Hi all,
This blog post talks about my first-hand experience of seeing and using the OLPC (One Laptop Per Child) device, seeing the Dhirubhai Ambani Knowledge City as well as meeting one of the persons who’s spear-heading the project Dr. David Cavallo
Reached the venue, the sprawling 145 acres DAKC (Dhirubhai Ambani Knowledge City) built near Thane at the appointed hour i.e. 9:00 a.m. The OLPC meet was organized by Reliance Communications as they are partners of OLPC in India. Due to beaureacratic delays at their end was issued an entry pass around 9:30 a.m. Once inside the gates though, was glad for the experience, expensive cars, beautiful landscaping the DAKC has it all. The meet-up was organized at one of the buildings called the Hermitage which seemed to be influenced by an Asian-European influence. The interiors were also done very well. Much much later came to know that Hermitage is known to rival business 5-star hotel wow 😉 (Source :- wikipedia) .

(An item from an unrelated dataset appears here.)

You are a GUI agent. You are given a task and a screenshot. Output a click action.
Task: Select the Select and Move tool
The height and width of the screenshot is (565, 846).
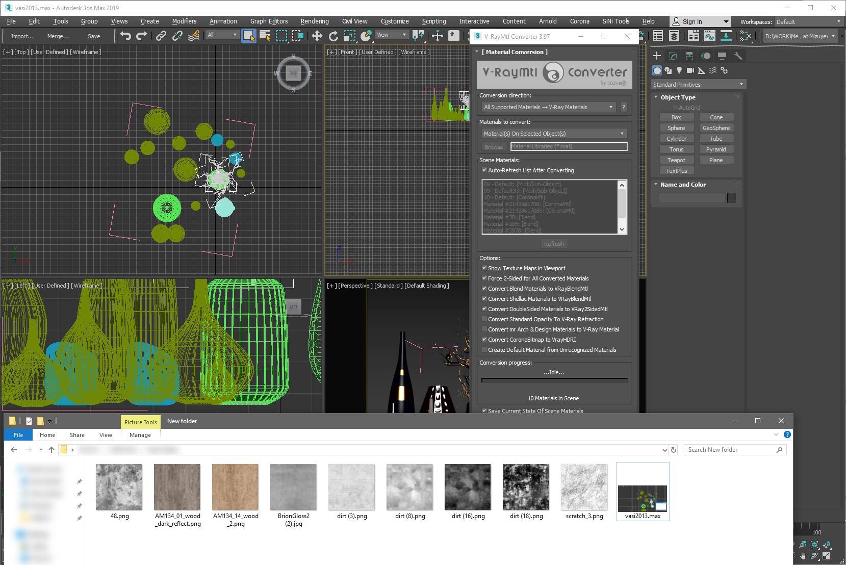coord(317,36)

Anyways had the customary tea/coffee biscuit routine and finally launched into an all-out workshop/conference mode by 11:10-11:15 which David Cavallo of MIT Media Lab started by apologizing for the lateness.

David started by telling us a bit about himself and the work done at MIT Media Lab and then showed us the XO. Fortunately, the OLPC team had enough XOś and something like 20 odd XOś were passed around. While looking at the XO and the interface one thing I have to hand the guys, it really is a clever design. The Sugar interface is a very different interface then what one is usually used to, there is no menu interface but a very visual one having some very different key-bindings. Instead of the F1-F12 function keys you have some different keys but performing some similar roles. The key-bindings for those keys are different, otherwise the keyboard is a normal QWERTY keyboard. One of the more interesting aspects has also the reflective LCD unlike the only conventional backlit displays which effectively consumes less power/electricity then conventional displays (or atleast thatś the idea behind it, also perhaps better contrast rates but that didn´t come up for discussion).

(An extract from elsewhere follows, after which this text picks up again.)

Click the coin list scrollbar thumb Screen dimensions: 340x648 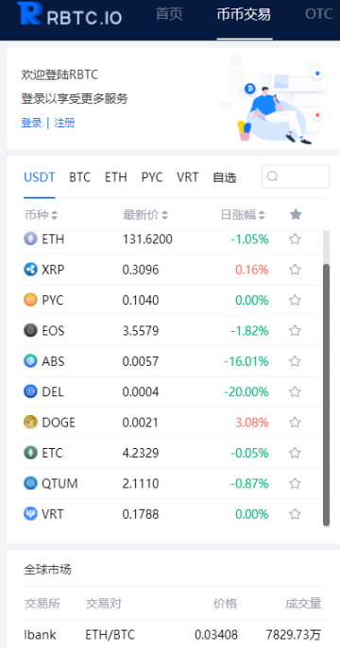tap(327, 394)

We played around the different things that the XO has to offer. While doing it, I fiddled around with the terminal and came to know that the OS has been made small at 200 odd MiB. This will surely grow up as time. Underneath the hood, works a GNU/Linux kernel and stuff. It was running a 2.6.22 kernel at that point and lspci also worked which showed me what stuff there is. There was also the Marvell graphics chipset which had caused quite a bit of heartburn for the OLPC community.
[wishful thinking]
Perhaps there is possibility to tie up with the people of OGD1
[/wishful thinking]
One of the things though they have got out are the man pages, did not see if info pages have also been thrown out or not. Also do not think they would be using the vanilla kernel, it would be a kernel which consumes less power and less latencies as well (less wakeups).
Lunch happened around 14:30 hours and went on till 15:15 . Then David showed us a bit about how OLPCś usage is changing the world. One of the more interesting applications he showed us was somewhere in Mongolia, some people had used some low-cost sensing devices to find out about weather, rainfall, soil precipitation and stuff like that. A highly neglected area of work sadly 😦
He also engaged a not so technical crowd with the basics of programming, using a windows -based application called Microworlds . It was something very similar to the blog post showing Microworlds JR does it.
Broke off for evening tea and snacks and came together back around for final comments from everybody. Things finished off by 18:00 hours.
All in all a very engaging and interesting experience.
Some notes or advice to the people working for next round of conferences :-
1. If its possible, publicize and organize things in a better way.
2. Intimate people way way before.
3. Make it in some central location. Thane is just too far away 😦
4. Objectives and audience selection should be something which needs to be taken note of. In the workshop we were way way from very different backgrounds so it was difficult for him to engage the participants as much as he wanted to.
5. The business-case/model behind it could have used some more polish. How do they think of sustaining the model? Would Reliance be a monopoly partner or would they have other partners? In the computer hardware industry its a practise to have 2-3 partners so there is enough competition and none of the partners start charging monopoly rates.
Those answers have to remain for another day but all in all enjoyed myself thoroughly. Looking foward to hear more about things and what they work out. Would be interesting if they can take stuff/collaborate from lot of the existing education initiatives already like Debian Edu and others.